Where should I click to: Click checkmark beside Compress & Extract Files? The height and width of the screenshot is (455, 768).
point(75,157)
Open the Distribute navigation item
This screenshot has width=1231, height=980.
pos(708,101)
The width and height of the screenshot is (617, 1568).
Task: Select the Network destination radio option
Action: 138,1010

################

:: EXERCISE PROMPT ::
Recast the lines of the records above as a numbered list, leaving out any blank lines.

:: RESPONSE FOR THIS EXERCISE ::
1. Where should I click to: Click checkmark beside Compress & Extract Files? The height and width of the screenshot is (455, 768).
2. point(75,157)
3. Open the Distribute navigation item
4. This screenshot has width=1231, height=980.
5. pos(708,101)
6. The width and height of the screenshot is (617, 1568).
7. Task: Select the Network destination radio option
8. Action: 138,1010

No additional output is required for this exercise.